After the talk last weekend, I searched out some of TNH's writings and found this quote. It's my latest talisman, the lotus in my back pocket. It reminds me that yes, I am the sticky, staining mud, but I am also the warming sunlight and the clear, cold Colorado mountain water. I hope that Thich Nhat Hanh's wisdom makes you smile:

"Suffering is not enough. Life is both dreadful and wonderful...How can I smile when I am filled with so much sorrow? It is natural--you need to smile to your sorrow because you are more than your sorrow."

Saturday, September 3, 2011

The F-Word

Oh, "what a long, strange trip it's been" since I last blogged! I spent August mostly on my back, with men sticking things in me and sucking things out of me--and no, I was not having hot sex. Instead, we experienced our first IVF cycle: a frenzy of syringes, every-other-day vaginal ultrasounds, piles of scary release forms and bills, and a bathroom scale with ever-climbing numbers. As the hormonal cocktail worked its magic, I produced 26 eggs and bloated out like Humpty Dumpty. When I finally "fell off the wall" and into the surgery to collect my eggs, they cracked open my shell (entering my ovaries with a vacuum-syringe) and sucked out 21 viable eggs. Of these, 14 fertilized and 8 grew to the desired blastocyst stage (at 5-6 days old, when they are ready for implantation into the uterus' lining). Sadly, I was in no shape for the planned embryo transfer due to being overstimulated by the meds, so we were told we'd have to come back for "the fun part" (i.e. the procedure that actually means you could get pregnant) in September. All that work growing eggs, and no chance to even get pregnant that time around. :-(

So, we returned home to L.A. and I lolled about praying that the tidal surge that was my giant, bloated belly would recede and those nine pounds of non-baby weight would drain away, leaving me something like myelf again. Two weeks after the IVF storm, I do feel somewhat normal, although I am still strewn with the inevitable post-storm debris in the form of bruises all over my stomach from the hormone shots I took and the blood-thinning shots I'm still taking, as well as a few extra, non-water-weight pounds from the lack of exercise and the doctor's explicit advice to "eat lots of salt: chips, Gatorade, popcorn, etc." At least that was a perk!
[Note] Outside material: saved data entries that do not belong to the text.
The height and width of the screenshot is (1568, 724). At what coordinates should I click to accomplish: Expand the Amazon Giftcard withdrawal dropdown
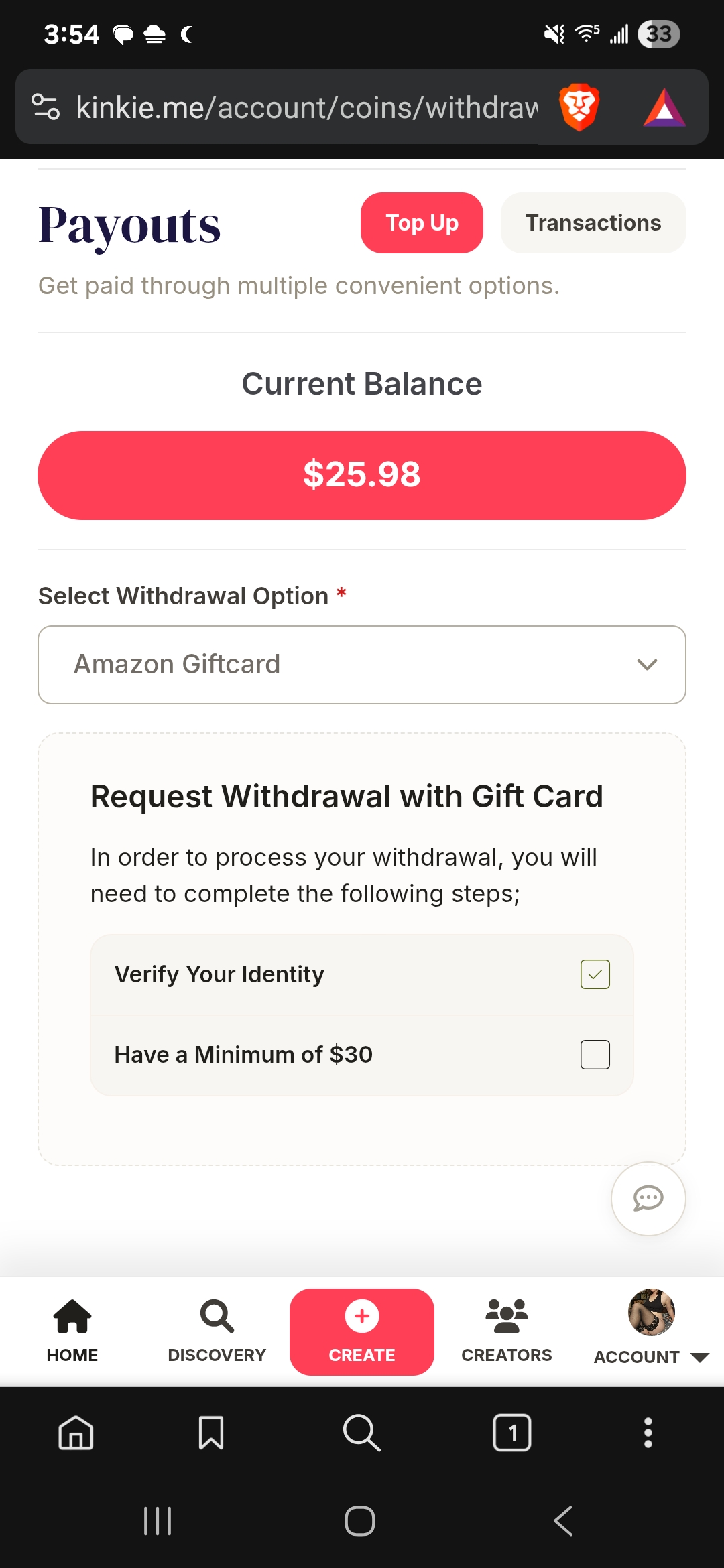[x=362, y=665]
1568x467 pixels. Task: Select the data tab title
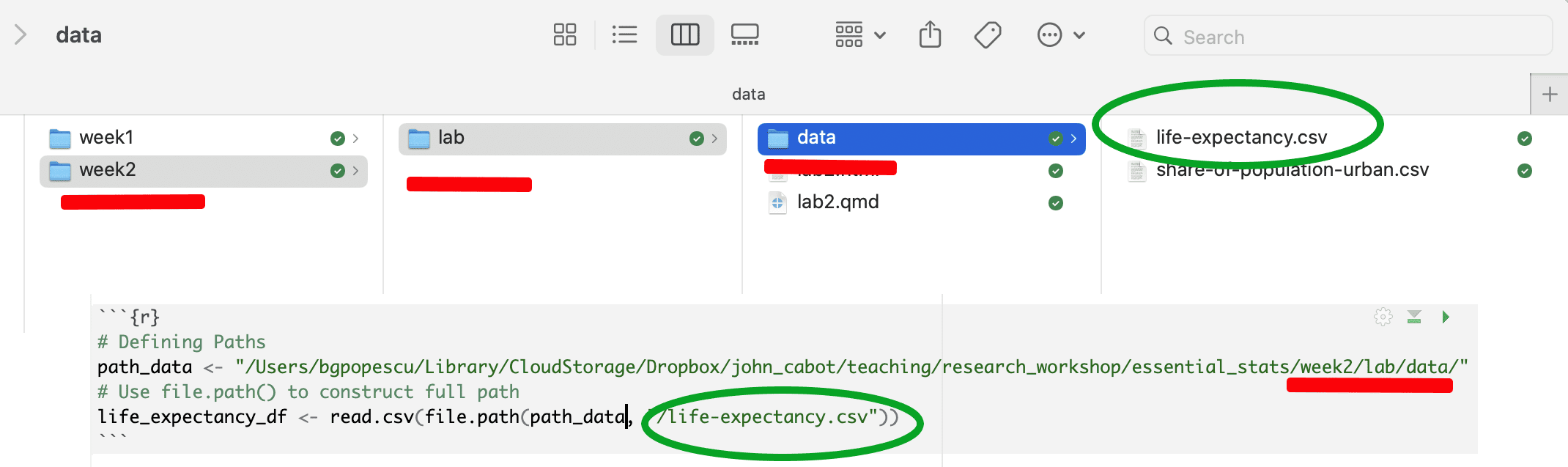(x=748, y=95)
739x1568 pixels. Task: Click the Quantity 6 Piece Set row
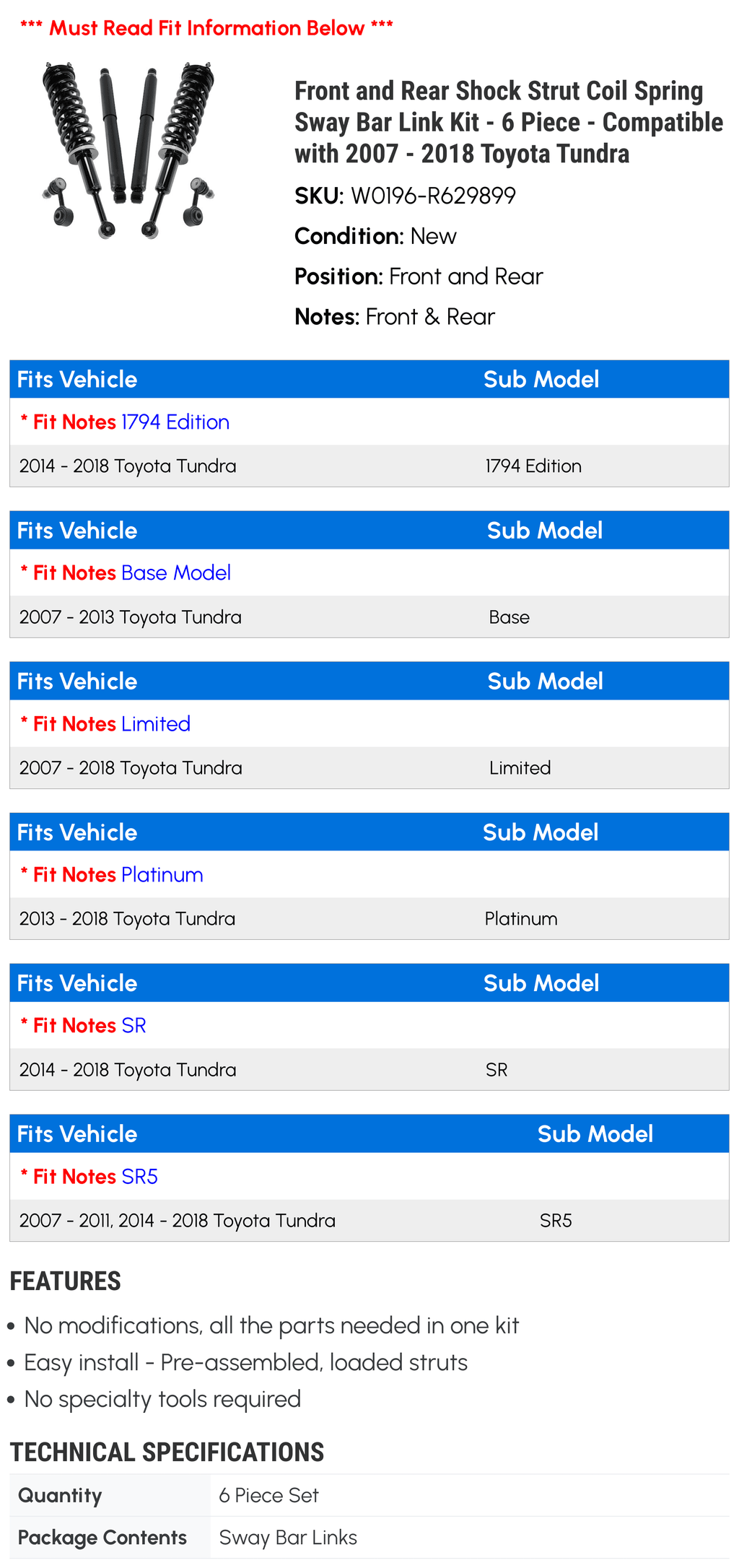tap(370, 1495)
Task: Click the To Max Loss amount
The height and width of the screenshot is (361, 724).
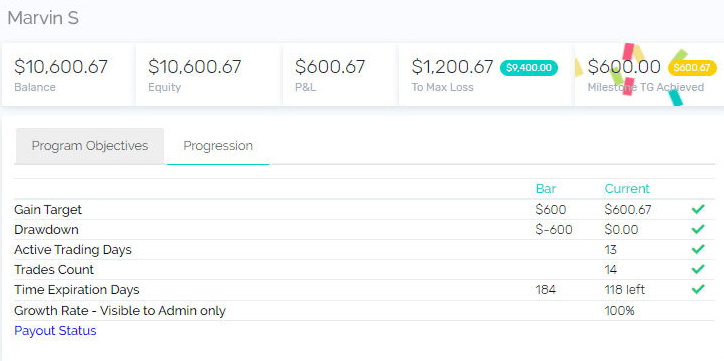Action: 452,67
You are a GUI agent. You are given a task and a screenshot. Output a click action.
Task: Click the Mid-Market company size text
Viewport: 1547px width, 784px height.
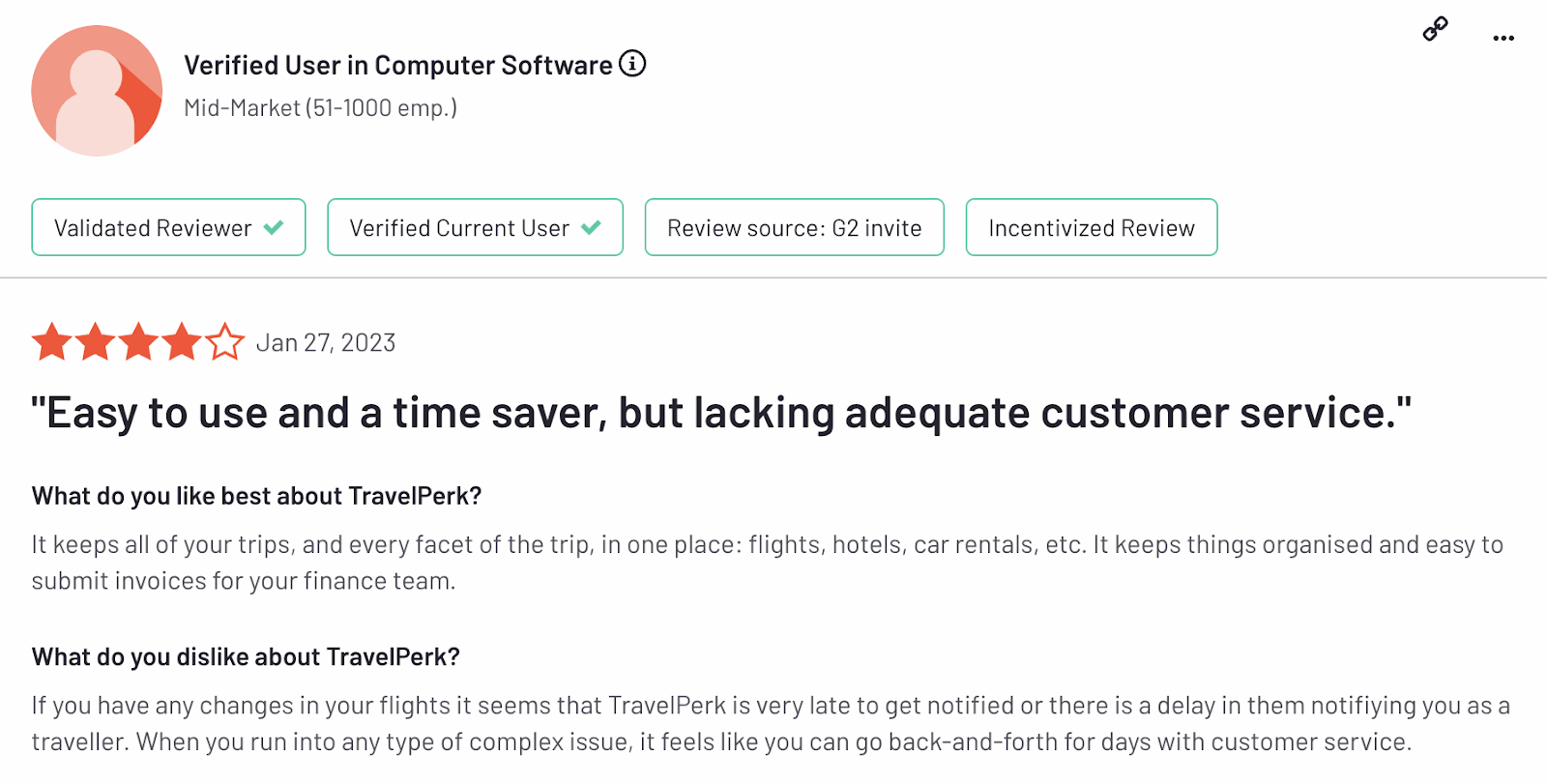320,108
But here I am with 8 great-looking, frozen embryos chilling (pardon the pun) in a lab in Colorado--anyone in the IVF would would call that number of healthy embryos a success--and I still feel like a failure. I can't seem to get my hopes up anymore, because every time I do that someone I know gets pregnant on accident/easily and reminds me what a loser I am for going through all this BS and spending $30,000+ and still not being pregnant. Okay, I know they're not getting pregnant just to spite me, but I'm the kind of bad person who takes it personally and feels like every announcement is a slap in the face, no matter how gently it's conveyed. And, yes, I know it's true that we haven't actually finished the IVF process since they wouldn't transfer the embryos when I was hyper-stimulated last month, so I should at least get through the whole process before I give up, but I honestly can't get myself to believe it will work. I'm so used to failure now that it seems inevitable.
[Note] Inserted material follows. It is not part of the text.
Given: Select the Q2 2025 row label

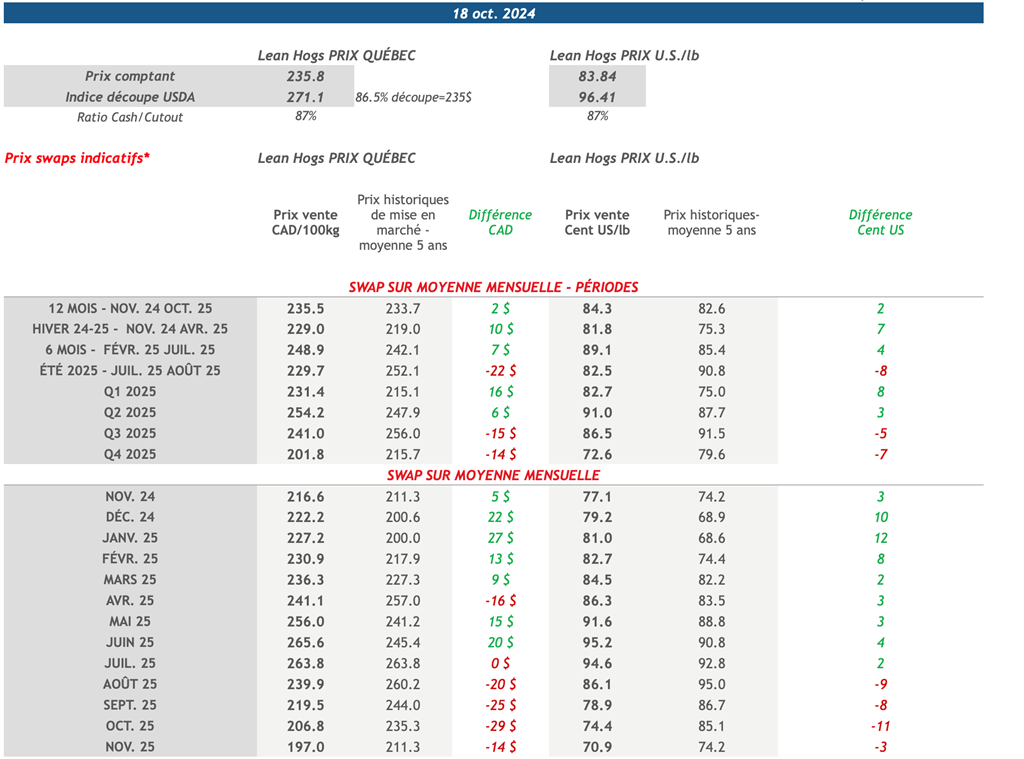Looking at the screenshot, I should pyautogui.click(x=130, y=412).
What a bad way to go into the process of nurturing the life that's going to be put inside me! I need to reclaim the f-word: to get "failure" out of my head and heart and to get "fuck" back in there:
Fuck whining about how unfair this all is!
Fuck feeling jealous!
Fuck imagining yet another lonely blue line on a failed pregnancy test!
Fuck not being allowed to fuck my husband during treatment cycles!
Fuck failure.

If I'm ever going to be a mom, I need to stop whining and start fucking--well, you know what I mean. I need to find my inner bulldog-in-lipstick or mama bear or whatever that archetype is that allows women to lift cars off their squashed children. But how?